How
a former urbanite with a maxed-out credit card found happiness
under the wide Nebraska skies
Four
years ago, essayist Meghan Daum very elegantly -- and very publicly
-- explained in a New Yorker essay titled "My Misspent Youth" how
a successful, 20-something, Manhattan-dwelling writer could easily
go broke (and into debt) on approximtely $50,000 a year. Daum
declared her love affair with New York officially over, at least
for the time being, and fled her cramped quarters on the Upper
West Side for the expansive prairies of Lincoln, Neb
"Now
I have a house with many rooms, a big yard, a washer and dryer," enthuses
Daum, who still looks every bit the New Yorker with her short,
spikey hair and black sunglasses. She's back east on a leg of
her book tour, and as we chat in Union Square Park on a one of
the few sunny days of the spring, Daum describes how her moved
helped her grow as a writer. "I heard John Updike say once
that a writer really needs to be an outsider in order to write
well, to see and be open to things," Daum explains. "In
New York, the writers are all insiders. After a certain point,
living in New York, perhaps one is not as open to things as might
be necessary to be a good writer."
It's
clear that outsider status has done great things for Daum. Inspired
by her relocation experience to take on a project as grand in
scale as the landscape visible from one of her rural home's windows,
Daum put aside journalism for a time to write a novel. Her first
effort, The Quality of Life Report (Viking, $24.95), is the story
of young, spirited journalist Lucinda Trout, who, like Daum,
moves from New York to the Midwest (only in Trout's case it's
the wholly fictional Prairie City, USA.)
Trout
first visits the aptly named PC on assignment, as Daum had Lincoln,
and is charmed by the prospect of moving there. As Trout describes
it, the wildly welcoming PC is a place where "farmers waved
at semi-butch lesbians, a place where women threw menopause showers
and the sky -- I noticed this even from my hotel room -- seemed
to eclipse the Earth itself." (Not to mention that entire
houses in PC rent for as little as $400 a month.)
Yet,
despite the similarities between Daum's own choices and those
of her main character, "The Quality of Life Report" is
only "32.9 percent autobiography," she insists. Aside
from Lucinda's long, elegant, philosophical digressions on "quality
of life" that punctuate the book -- "the aspects that
are me are really in the internal stuff, like her ideas about
geographical space and the impact it has on your personal life," Daum
says -- all that author and main character really have in common
are geography and occupation. Unlike Lucinda, who takes up beauty
treatments as a way to stave off the winter blues, the luminous
but decidedly un-Coppertoned Daum stresses, "I would never
have fake nails. Or go to the tanning salon." She adds: "And
I hope that when I arrived in Lincoln I wasn't as flaky and entitled
as Lucinda."
Daum's
eclectic cast of supporting characters -- including Lucinda's
appealingly rugged boyfriend, Mason, and a goofy group of consciousness-raising
ladies with hearts of gold and a pig named Diva Starz -- are,
much to my disappointment, purely fictional, too. (I was hoping
to meet one or two of them on my next trip to the heartland.)

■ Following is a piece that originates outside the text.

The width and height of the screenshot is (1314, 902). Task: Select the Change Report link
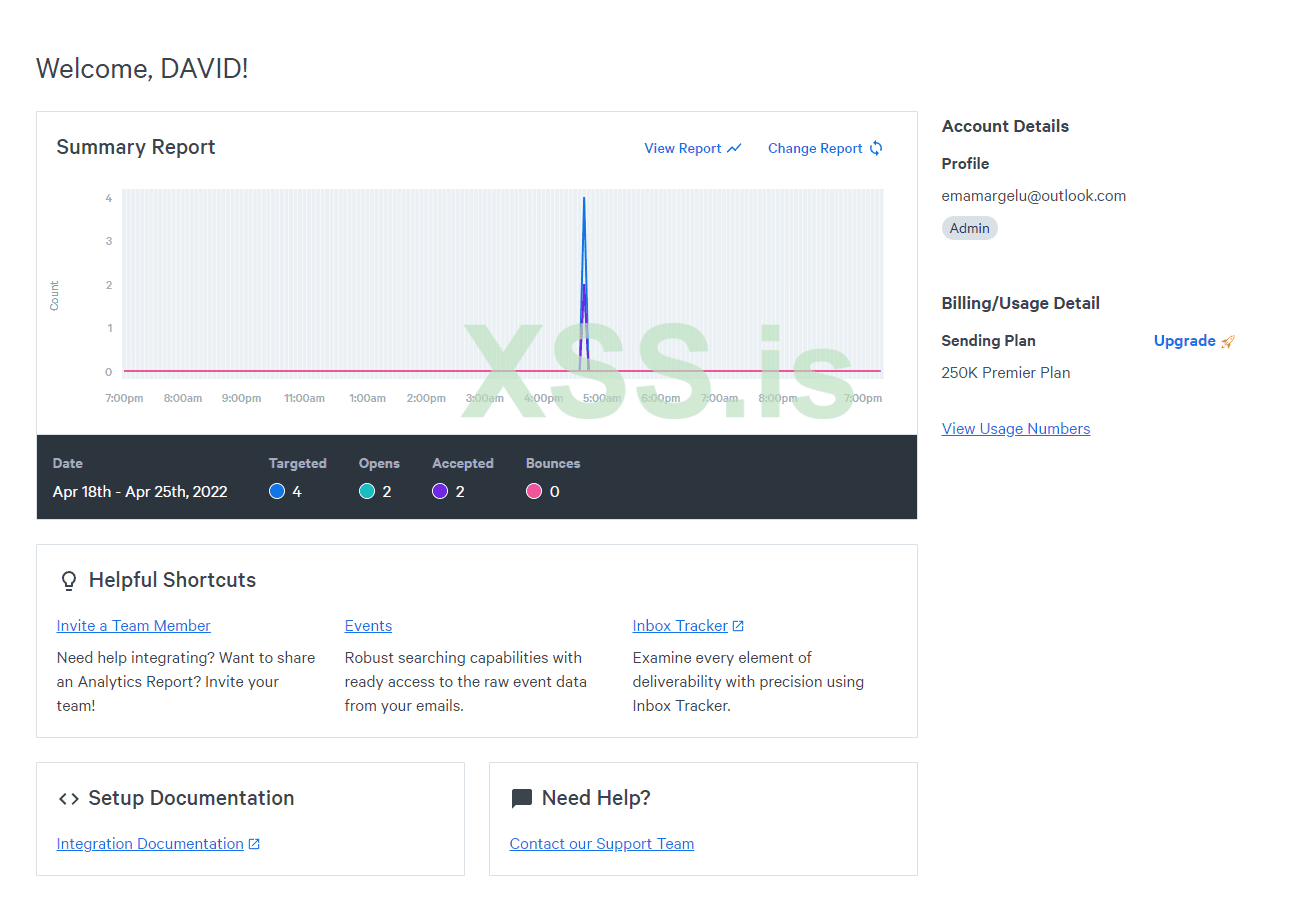(814, 148)
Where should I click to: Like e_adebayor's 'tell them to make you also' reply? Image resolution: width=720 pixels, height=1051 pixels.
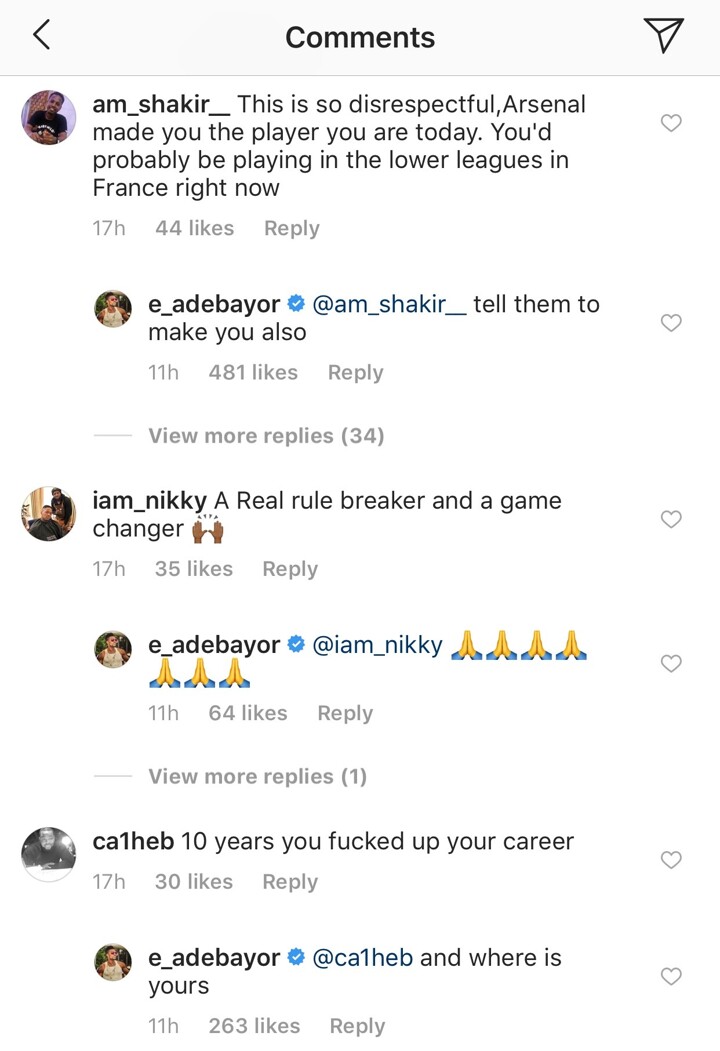coord(671,322)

Yet, her picture of the Midwest is starkly real, a place that's
stunningly beautiful in the gentle months and brutal as a bear
in the freezing winter. Daum never thought of moving to the country
as any way of "simplifying" her life. Indeed, part
of the impetus for writing "The Quality of Life Report" came
from a desire to debunk the myth that rural life is somehow easier
than living in the city. "One of the things I wanted to
deal with in the novel was this whole way that the media ran
away with the "simplicity" movement and kind of wrapped
that up in rural life," she explains. "It was so reductive
about living in the country. And part of the satire of the book
is riffing off of all that ridiculous media stuff."
She
says that the basic idea for "The Quality of Life Report" came
to her after surviving a particularly chilling winter in her
new home. As the weather violently rattled her windows, she began
researching "prairie madness," a scientifically documented
syndrome that afflicted 19th century homesteaders in the Dakotas. "Women
and families were literally driven insane by the sound of the
howling wind," she explains. "I started to think about
how prairie madness would affect a contemporary woman -- what
could a 21st century manifestation of wind and grizzly bears
be like?"
Apparently,
leaky windows, poor insulation, busted boilers and a dearth of
sun are our modern-day bears. But they're nothing Daum can't
handle. When I ask whether the quality of life is better in Nebraska
than in New York City, Daum says simply, "It now it is,
because I'm still an outsider." Doesn't she miss New York,
even with its insider-ness? "All the time, all the time."